The Jerusalem believers end up delighted. But if they hadn’t recognised God at work in Peter’s account, which let’s face it was a possibility, they could have made life very difficult for this new group and the stance of embrace.
Chapters 10 and 11 are repetitious, but as the events are told and retold, different elements are emphasized, and clarity and conviction seem to grow in the retelling. In the original account Peter is puzzling over the vision of the animal banquet from heaven when Cornelius’ men arrive, and the Spirit says to him “get up, go down, and go with them without hesitation; for I have sent them.” When Peter retells it in chapter 11, he says “The Spirit told me to go with them and not to make a distinction between them and us.”
In the NRSV, Peter’s rhetorical question to the indignant Jewish believers in Jerusalem is “…who was I that I could hinder God”. James Boyce suggests that a more accurate translation would be: “…what powerdid I have to stand in the way of God?”
The answer to this is both; none – it is all God’s power and God’s activity, but also; plenty – you are a Jewish man in a fledgling faith community where maleness and Jewishness are privileged. I’m not saying that to criticise Peter, but to notice he uses the power he has to speak up for others.
Cornelius is also a man with plenty of power. Probably more social power than Peter, good standing, well respected even in Jewish circles, though not a full convert to Judaism. But he is the not the person giving an account of his faith, his experience of the God of Jesus Christ, the Spirit.

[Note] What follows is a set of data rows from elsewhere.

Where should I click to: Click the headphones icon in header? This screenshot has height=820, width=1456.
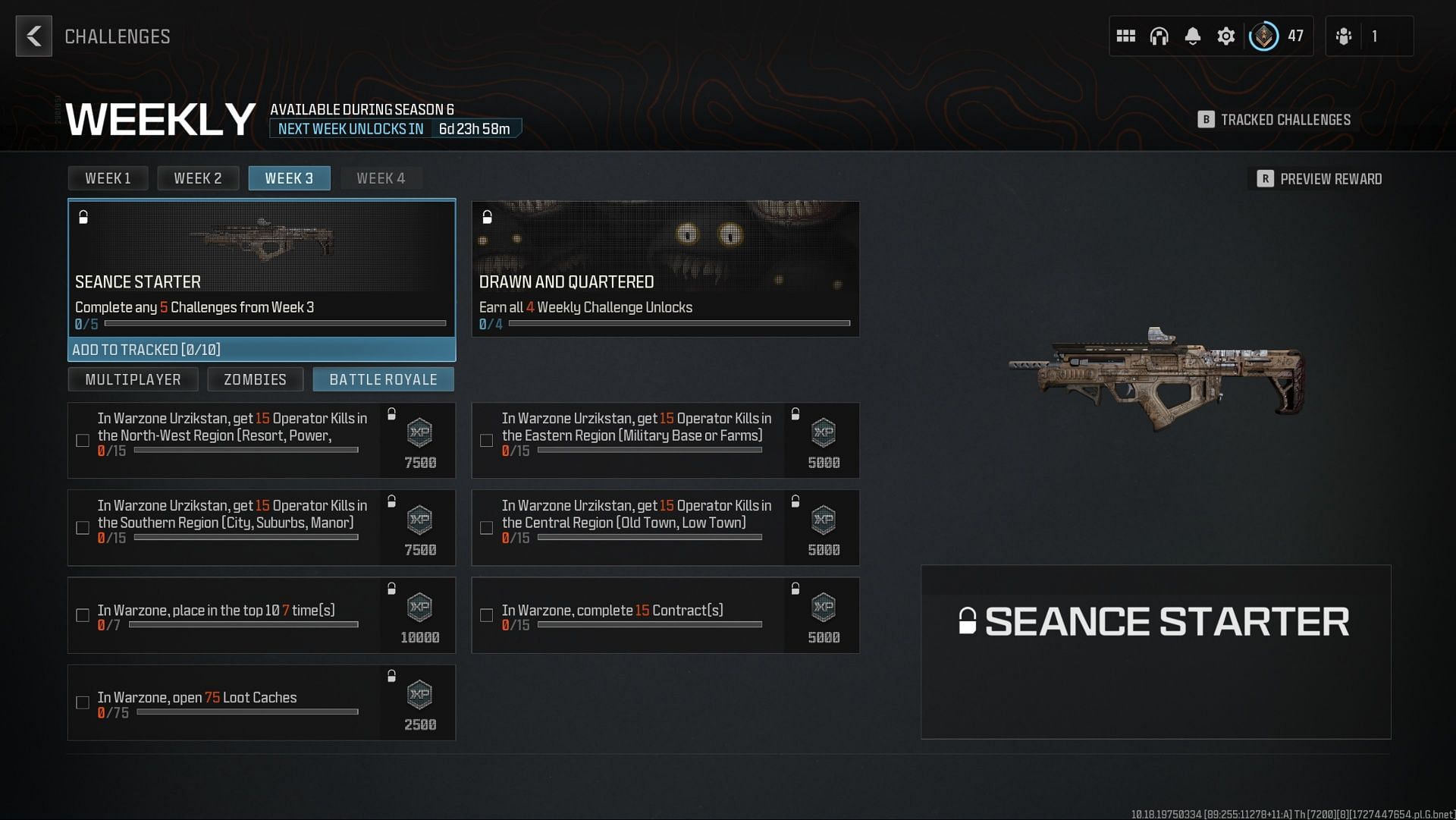pyautogui.click(x=1158, y=35)
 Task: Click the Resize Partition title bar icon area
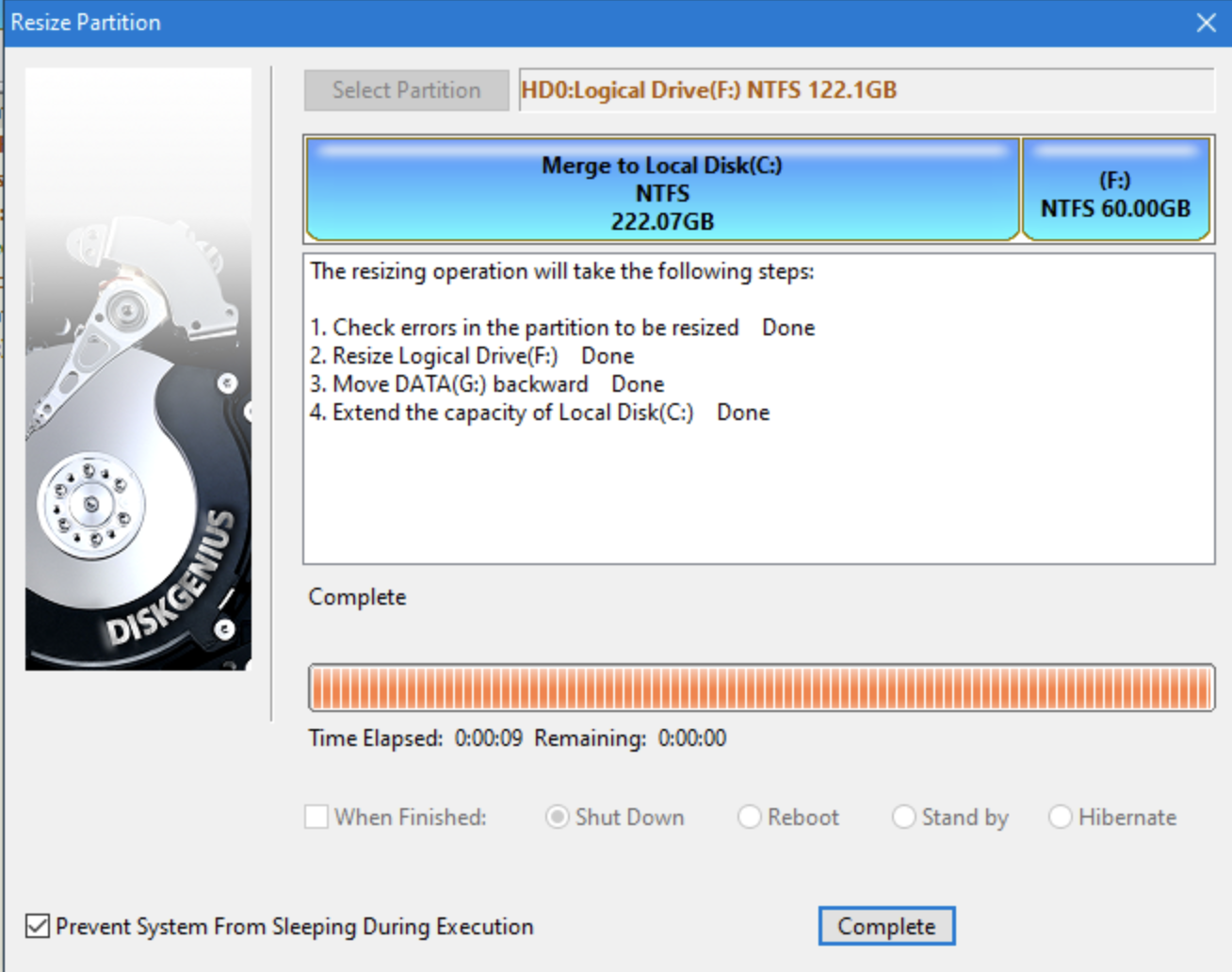tap(85, 22)
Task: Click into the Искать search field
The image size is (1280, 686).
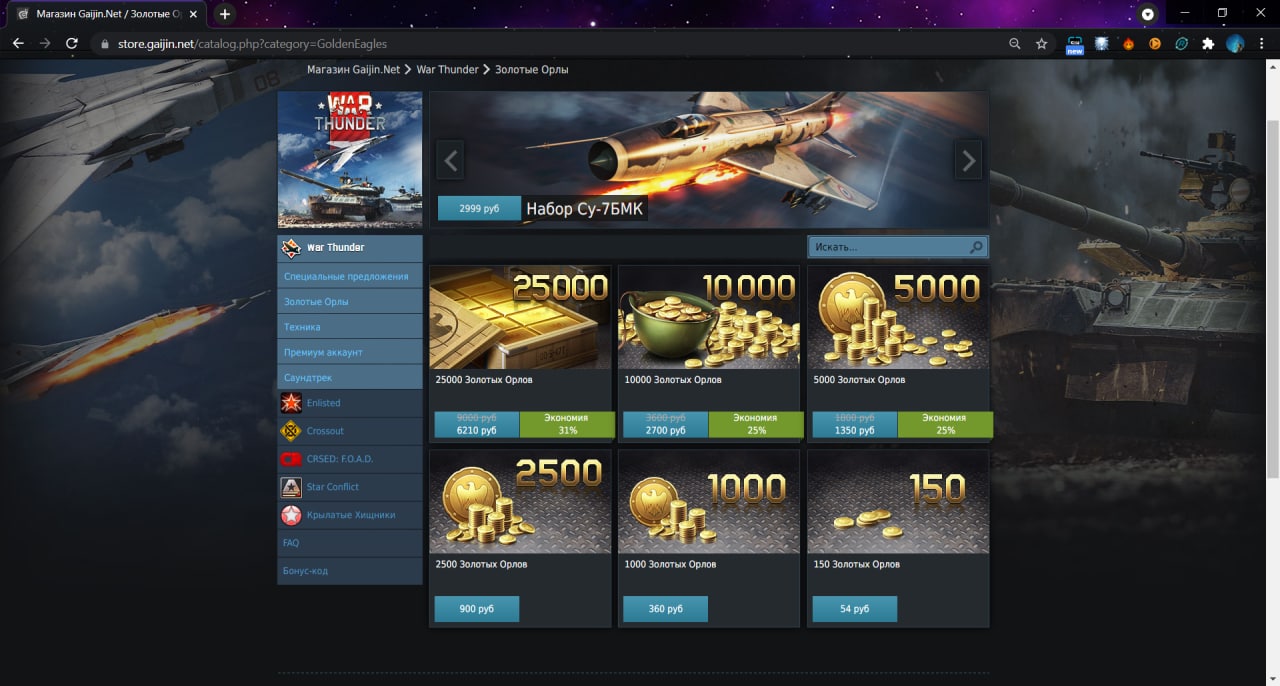Action: coord(888,247)
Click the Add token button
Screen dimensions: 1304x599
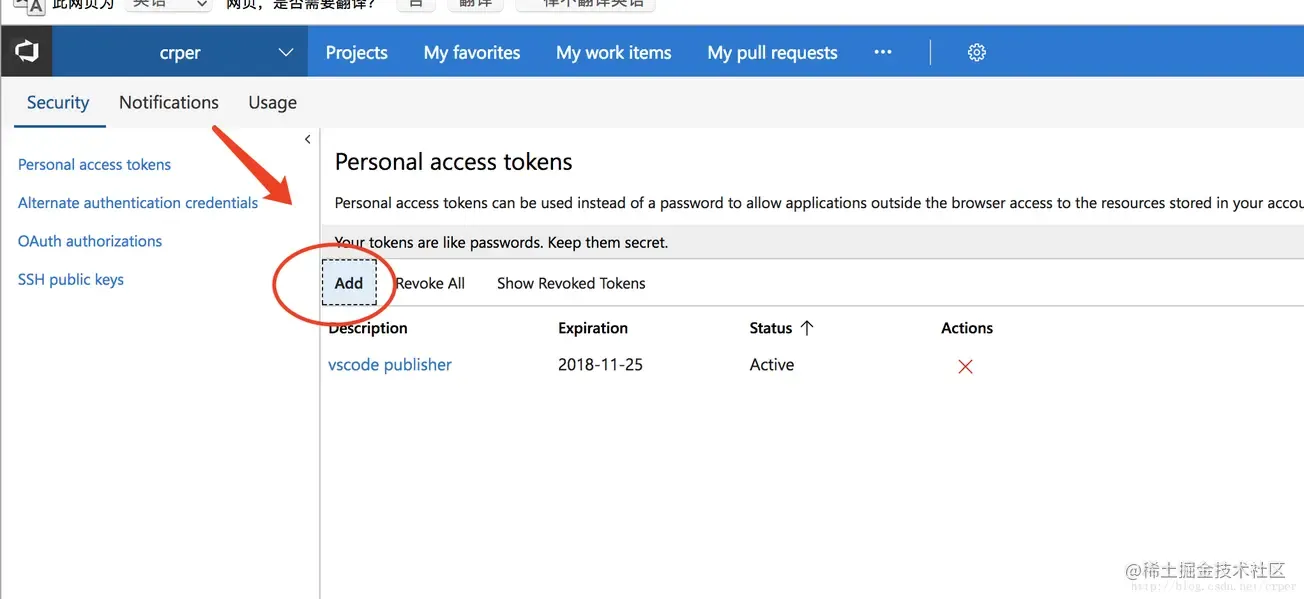pos(349,283)
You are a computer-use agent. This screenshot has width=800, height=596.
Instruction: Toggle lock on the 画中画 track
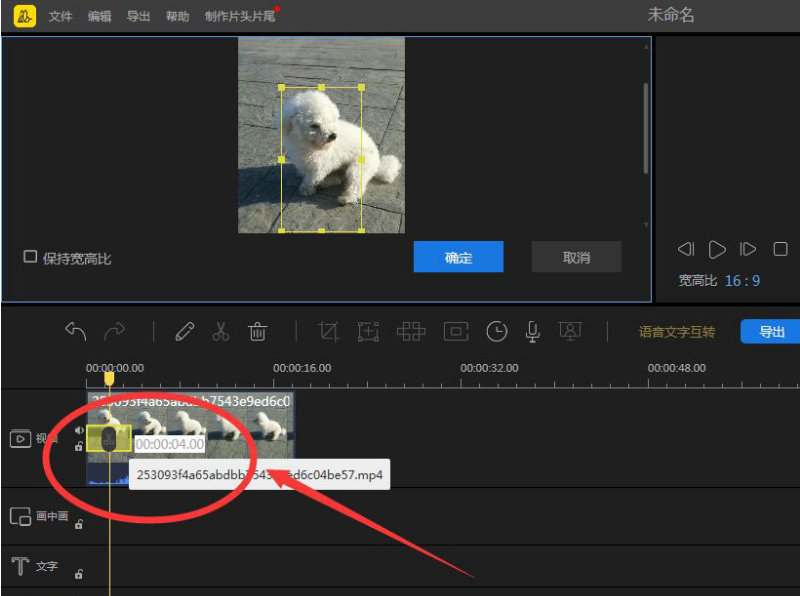[x=79, y=524]
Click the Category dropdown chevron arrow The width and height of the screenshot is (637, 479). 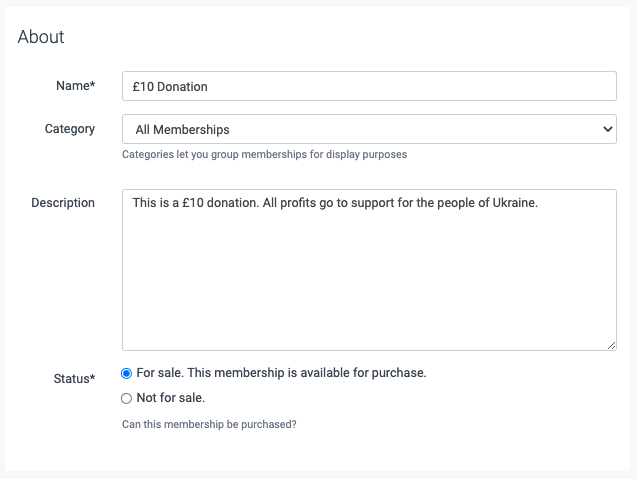607,129
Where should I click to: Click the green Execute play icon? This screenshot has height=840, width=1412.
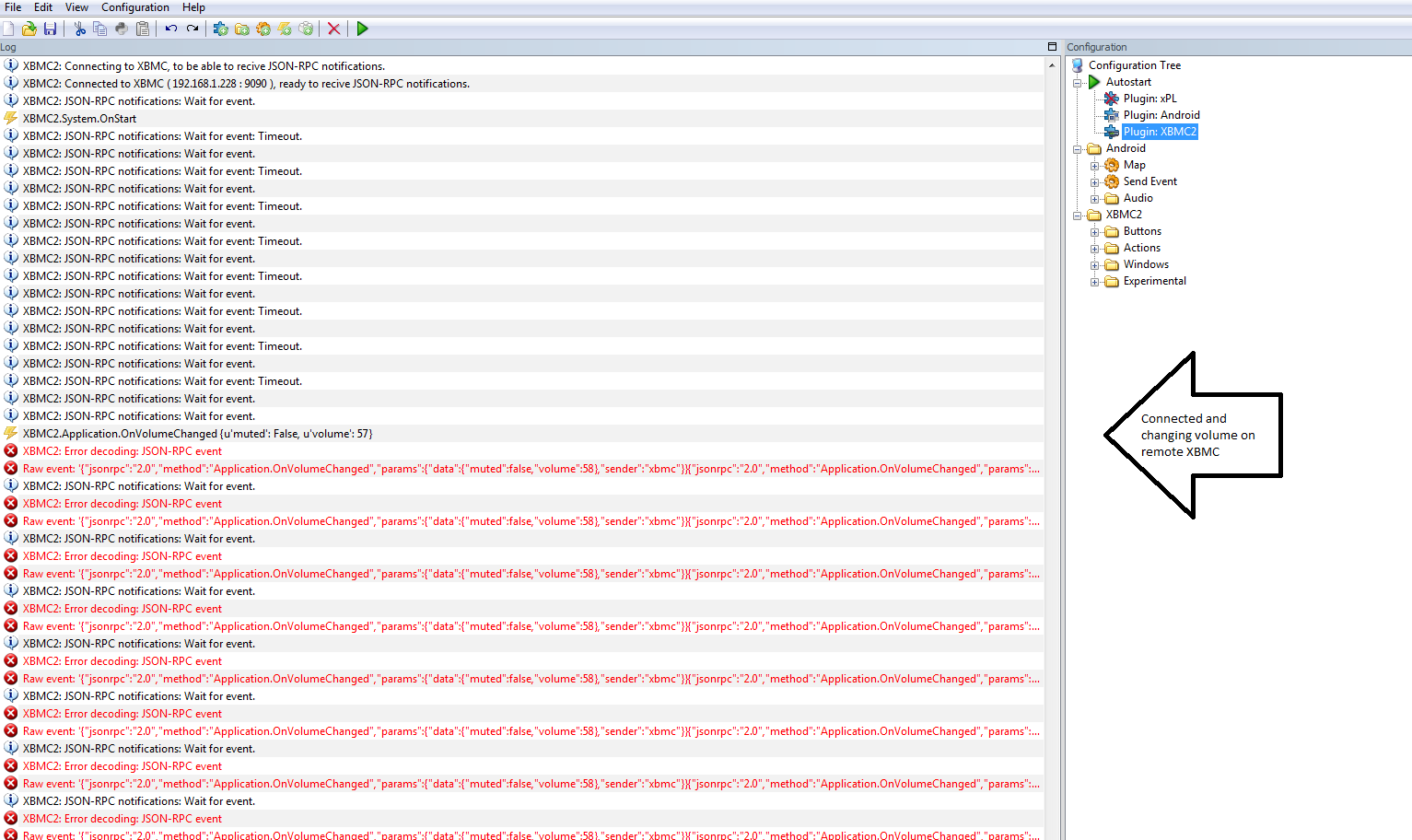tap(362, 29)
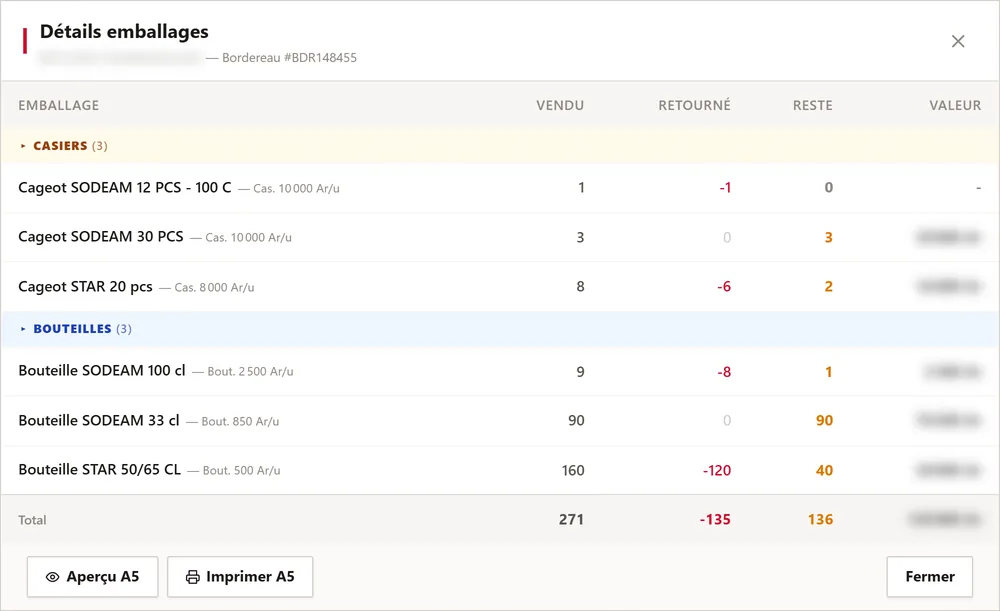This screenshot has width=1000, height=611.
Task: Click the CASIERS (3) group header
Action: [500, 146]
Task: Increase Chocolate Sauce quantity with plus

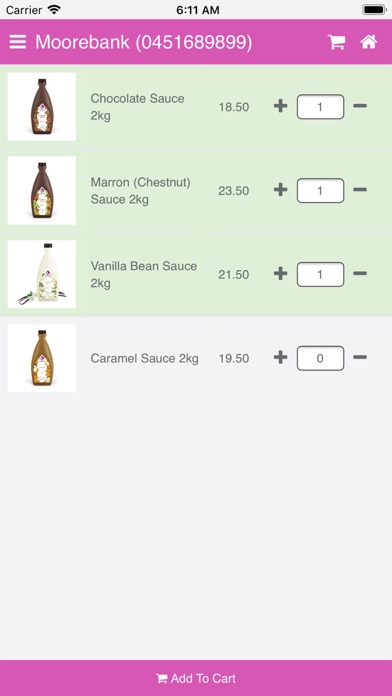Action: [280, 106]
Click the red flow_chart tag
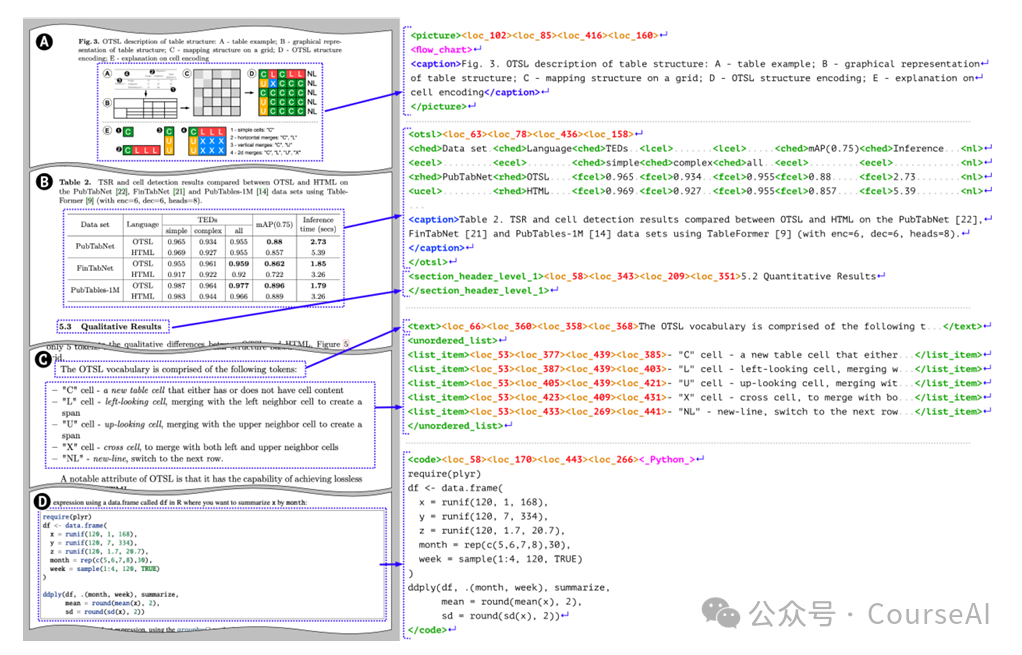Screen dimensions: 1022x655 coord(440,48)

At this stage he is so other and outer that he doesn’t have a platform to present his case.
All the more important that Peter uses the power he does have to give expression to the recent experience of this group of Gentiles. In time Gentiles can and will speak for themselves. But in the first instance, Peter uses his power to clear a path for their voices and experiences.
Because experience is critical to this story.
Peter is capable of arguing a theological case. But he doesn’t. He recounts his experience. “This is what happened. This is what I realised.”
Our B4NP podcast discussion group has noticed how often people discussing their unpacking of the bible and what it means in their faith talk about the importance of experience.
Richard Rohr, from a Catholic tradition, said we move forward on a tricycle of faith, and needing three sturdy wheels – tradition, scripture, and experience – and experience is the front wheel. The gift of faith comes through experience first.
And Rachel Held Evans, from an evangelical protestant tradition, commented: “None of us leave ourselves at the door when we come to read the bible.”
Like me, you might be more familiar with a faith background where absolute truth and subjective experience are pitted against each other, with truth being good and trustworthy and experience being flakey and unreliable (and often the domain of hysterical women). We’ve seen some horrific citing of bible and truth coming out of the states in the last week or so.
But Peter has no doubt that experience must be shared, heard, acknowledged.
So what I’m trying on for size, wondering about with my faith community, as a measure of who gets to hold boundaries and who gets to challenge them; who gets to demand to join the conversation and who gets to decide to allow or deny, is this:
Anyone is welcome to have a stance. To hold a boundary or to push it. But they have to own the experience that brings them to hold or push that boundary.
In this way we can be together, with different opinions, desiring different outcomes; with the equal footing of experience. If you want to oppress and repress you have to own that, not blame it on an external authority – how has your experience of God convinced you of this boundary? And if you want to shift and move, own that too. How has your experience of God convinced you this boundary must shift?
Mitzi Smith, a womanist biblical scholar comments regarding this text “God will disrupt and interrupt the boundaries humans construct.”
God, here at least, does so by giving people an experience, and then a witness to an experience, of another way of being.